Als ich ein Kind war, lebten wir in einem Wohnblock an einer Hauptstraße im vierten Stock. Meine Geschwister und ich wohnten gemeinsam in einem Zimmer, über dessen Fenster die Dachgiebel ein Dreieck bildeten, wie bei einer Turmspitze. Und so saß ich oft hinter den Scheiben, schaute auf den Verkehr hinunter und stellte mir in kindlichem Größenwahn vor, ich wäre eine Königin in ihrem Turm und die Autos meine Armee, die ich hin- und her bewegen konnte. Vor dem Wohnblock durften wir nicht spielen, weil dort die Einfahrt zu den Geschäften war, die sich im Haus befanden. Eine Apotheke, eine Wäscherei, ein Schuhgeschäft. Aber hinter dem Haus gab es einen großen Hof mit Wäschestangen, einer Sandkiste und Bäumen. Dort trafen wir uns nachmittags und an den Wochenenden.

Die besten Nachmittage

Die Frau aus der Apotheke schenkte uns manchmal Süßigkeiten, deren Ablaufdatum nahte. Dann saßen wir unter den Bäumen und aßen Traubenzucker mit Erdbeer- und Bananengeschmack bis uns schlecht war. Das waren die besten Nachmittage. Der Besitzer der Wäscherei war im Gegensatz zur Apothekerin immer mürrisch. Er trug einen grauen Arbeitsmantel, war meistens rot im Gesicht vom heißen Dampf in seinem Geschäft, und herrschte jeden an, der seinen Weg kreuzte. Vor allem uns Kinder. Ich beobachtete ihn oft heimlich und versuchte mir auszumalen, wie er aussehen würde, wenn er richtig laut lachen müsste. Aber ich konnte es mir nicht vorstellen.

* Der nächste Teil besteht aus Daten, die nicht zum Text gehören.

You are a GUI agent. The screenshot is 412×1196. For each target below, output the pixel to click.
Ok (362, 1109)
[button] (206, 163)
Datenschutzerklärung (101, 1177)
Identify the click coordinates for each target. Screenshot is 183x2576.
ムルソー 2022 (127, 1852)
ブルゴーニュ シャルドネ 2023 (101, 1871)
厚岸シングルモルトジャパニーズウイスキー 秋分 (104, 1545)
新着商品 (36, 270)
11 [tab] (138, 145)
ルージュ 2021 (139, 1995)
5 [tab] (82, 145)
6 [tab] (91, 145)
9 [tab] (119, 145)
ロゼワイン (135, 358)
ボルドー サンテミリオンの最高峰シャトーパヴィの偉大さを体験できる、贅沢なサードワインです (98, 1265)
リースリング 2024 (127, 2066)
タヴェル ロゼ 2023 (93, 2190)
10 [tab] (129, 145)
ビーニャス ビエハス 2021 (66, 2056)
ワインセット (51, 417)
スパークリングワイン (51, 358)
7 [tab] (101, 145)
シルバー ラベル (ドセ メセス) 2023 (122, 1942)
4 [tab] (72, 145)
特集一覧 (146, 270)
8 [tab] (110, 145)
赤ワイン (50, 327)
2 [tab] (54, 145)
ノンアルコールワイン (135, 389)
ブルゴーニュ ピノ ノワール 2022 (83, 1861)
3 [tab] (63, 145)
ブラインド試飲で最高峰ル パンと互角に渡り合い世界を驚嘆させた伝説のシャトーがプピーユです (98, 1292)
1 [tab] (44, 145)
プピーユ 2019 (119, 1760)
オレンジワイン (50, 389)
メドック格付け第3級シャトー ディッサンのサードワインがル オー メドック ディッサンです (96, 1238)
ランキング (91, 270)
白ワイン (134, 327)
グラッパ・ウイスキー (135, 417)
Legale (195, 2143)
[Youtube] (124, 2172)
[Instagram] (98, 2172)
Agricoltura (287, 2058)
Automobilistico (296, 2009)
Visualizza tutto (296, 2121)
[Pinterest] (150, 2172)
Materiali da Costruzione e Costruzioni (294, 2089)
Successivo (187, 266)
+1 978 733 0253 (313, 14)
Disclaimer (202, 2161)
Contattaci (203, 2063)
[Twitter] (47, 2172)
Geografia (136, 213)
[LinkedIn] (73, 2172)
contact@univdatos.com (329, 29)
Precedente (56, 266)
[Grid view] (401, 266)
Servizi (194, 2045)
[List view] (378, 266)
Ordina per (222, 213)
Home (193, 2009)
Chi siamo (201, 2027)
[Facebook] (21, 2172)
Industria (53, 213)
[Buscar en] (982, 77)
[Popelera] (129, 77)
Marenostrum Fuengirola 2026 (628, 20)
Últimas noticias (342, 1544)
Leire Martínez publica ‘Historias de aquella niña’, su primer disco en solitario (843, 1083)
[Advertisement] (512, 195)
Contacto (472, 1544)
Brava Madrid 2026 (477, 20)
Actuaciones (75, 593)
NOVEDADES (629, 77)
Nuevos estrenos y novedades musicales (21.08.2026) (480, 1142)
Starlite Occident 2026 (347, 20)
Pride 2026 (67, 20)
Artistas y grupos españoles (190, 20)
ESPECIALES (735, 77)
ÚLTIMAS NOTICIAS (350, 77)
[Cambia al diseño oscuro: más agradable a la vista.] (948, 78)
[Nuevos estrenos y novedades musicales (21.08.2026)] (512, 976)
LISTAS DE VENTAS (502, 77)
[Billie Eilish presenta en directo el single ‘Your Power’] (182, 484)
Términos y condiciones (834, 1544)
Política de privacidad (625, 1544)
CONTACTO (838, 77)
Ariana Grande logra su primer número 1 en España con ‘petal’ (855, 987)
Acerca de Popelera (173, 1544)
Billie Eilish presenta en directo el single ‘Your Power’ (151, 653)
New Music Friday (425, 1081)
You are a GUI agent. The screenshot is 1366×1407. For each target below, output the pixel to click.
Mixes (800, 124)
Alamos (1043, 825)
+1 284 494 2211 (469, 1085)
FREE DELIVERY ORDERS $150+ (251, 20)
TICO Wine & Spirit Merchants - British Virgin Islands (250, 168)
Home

Einmal hatte ich abends meinen Ball im Hof vergessen und schlich heimlich aus der Wohnung, um ihn zu holen. Im Hof angekommen, sah ich den Ball von Weitem, ein roter Punkt im Grau der Dämmerung. Ich wollte zu ihm, da bemerkte ich ganz in meiner Nähe an der Hauswand den Wäschereibesitzer. Er hatte den Kopf gegen die Wand gelehnt und stützte sich mit einer Hand ab. Er murmelte leise vor sich und sah ganz anders aus als sonst. Trauriger. Plötzlich fluchte er laut. Es klang nicht furchteinflößend, sondern verzweifelt. Ich machte eine Bewegung auf ihn zu, irgendetwas knackste unter mir und er schreckte auf. Unsere Blicke trafen sich und ich sah, dass seine Augen feucht waren. Hatte er geweint? Ich stand ein paar Sekunden unschlüssig da, weil ich nicht wusste, was ich sagen oder tun sollte. Dann drehte ich mich um und ging zurück nach Hause.

Kurz bevor ich verschwand, erhaschte ich noch einen Blick auf das Gesicht des Wäschereibesitzers. Ich sah etwas, das ich noch nie gesehen hatte. Er wirkte erleichtert, vielleicht sogar dankbar. Dafür, dass ich ihm seine Ruhe ließ, ihn nicht länger störte in seinem Schmerz, dass ich ihm nicht zusah in einem Moment, in dem niemand von uns gesehen werden will. Dass ich nicht in seine Schutzzone einbrach, die man braucht im Augenblick tiefster Trauer oder größter Wut. In letzter Zeit muss ich öfter an diesen Abend im Hof denken. Weil eben dieser Raum, in dem man ungestört, unkommentiert und ohne Rat und Urteil anderer Emotionen verarbeiten kann, immer kleiner zu werden scheint, weil sich die Selbst- und Fremdentblößung als Teil der Unterhaltungskultur längst etabliert hat. Ob jeder, der sich darauf einlässt, im Sinne der Eigenverantwortung etwaige Konsequenzen wirklich abschätzen kann? Daran zweifle ich immer öfter.